TASK 1: Name every machine that the article below on the ATHABASKAN's laundry says is housed in the laundry space.
TASK 2: In the article below on the ATHABASKAN's laundry, duplicate word for word the stretch from "They take it" through "with comparative ease.".
TASK 3: Pick up the article below on the ATHABASKAN's laundry where it stops, and continue writing it.

:: READING PASSAGE

On Board HMCS ATHABASKAN, in the Yellow Sea - There are a couple of seamen on board this Tribal class destroyer who take in washing.

They take it in by the hundreds of pounds and wash it in water measured by the ton. The two operators of probably the world's most compact laundries are Able seamen Peter Doyle, of Victoria and Ed Fleming of West Summerland, British Columbia. The ATHABASKAN's laundry is situated on the forecastle deck, beneath the bridge, and there, in a space of about ten feet by ten feet, are housed a steam press, a large rotary washer, a drum spin dryer and a steam drier. It doesn't leave much for Doyle and Fleming to swing the proverbial cat but the two men have learned to tote 100 pound bags or laundry between the machines with comparative ease.

During the ships eight months of operation in the Korean theatre, the ATHABASKAN's laundry has had a complete workout. While spending long stretches at sea, the 270 officers and men serving in the destroyer have to depend on the Doyle-Fleming establishment for clean gear. The laundry has been equal to the task. Able Seamen Doyle 'skippers' the laundry operations and Able Seamen Fleming is his energetic 'first-lieutenant'. The two men, like the rest of their fellow-sailors aboard the Canadian destroyers serving in the Far East, know how to put in a full day's work.

::::
:: DATA BLOCK

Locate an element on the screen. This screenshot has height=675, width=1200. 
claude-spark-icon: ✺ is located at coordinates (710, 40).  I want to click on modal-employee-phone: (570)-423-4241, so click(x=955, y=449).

::::

TASK OUTPUT 1:
- a steam press
- a large rotary washer
- a drum spin dryer
- a steam drier

TASK OUTPUT 2:
They take it in by the hundreds of pounds and wash it in water measured by the ton. The two operators of probably the world's most compact laundries are Able seamen Peter Doyle, of Victoria and Ed Fleming of West Summerland, British Columbia. The ATHABASKAN's laundry is situated on the forecastle deck, beneath the bridge, and there, in a space of about ten feet by ten feet, are housed a steam press, a large rotary washer, a drum spin dryer and a steam drier. It doesn't leave much for Doyle and Fleming to swing the proverbial cat but the two men have learned to tote 100 pound bags or laundry between the machines with comparative ease.

TASK OUTPUT 3:
Dungarees, work shirts and jackets and washed and dried twice a week. Blankets for the ship's company are put through the machines once each week and the remaining days are taken up with the cleaning of wardroom and officers' gear and ship's company whites. Then to fill in the corners, the press is kept busy pressing uniforms for the officers and men. A busy day will see 400 pairs of dungarees, 400 work shirts and work jackets - all paint daubed and grease smeared - tumbling about in the rotary washer, spinning to near dry in the spin drier and eventually emerging clean and bone dry from the steam drier. Four tons of water will have been used by the rotary machine by the time the operation is completed.

While operating the laundry is a full-sized job, Doyle and Fleming have other ships duties to perform as well. Doyle, one the ATHABASKAN's gunnery rates, is captain of "X" gun. At action stations or general gunnery drills, the chief of a laundry enterprise becomes the efficient senior hand of a four-inch gun's crew. Fleming is a stoker by trade and when general quarters sounds, he takes his post at the tiller flats in readiness for fire-fighting and damage control duties. "The Sioux is the ship that has a laundry setup" AB Doyle commented, but "we can turn out a pretty good job in our two-by-four cubbyhole in the ATHABASKAN". And that is what Doyle and Fleming are doing - a good job, often under trying conditions.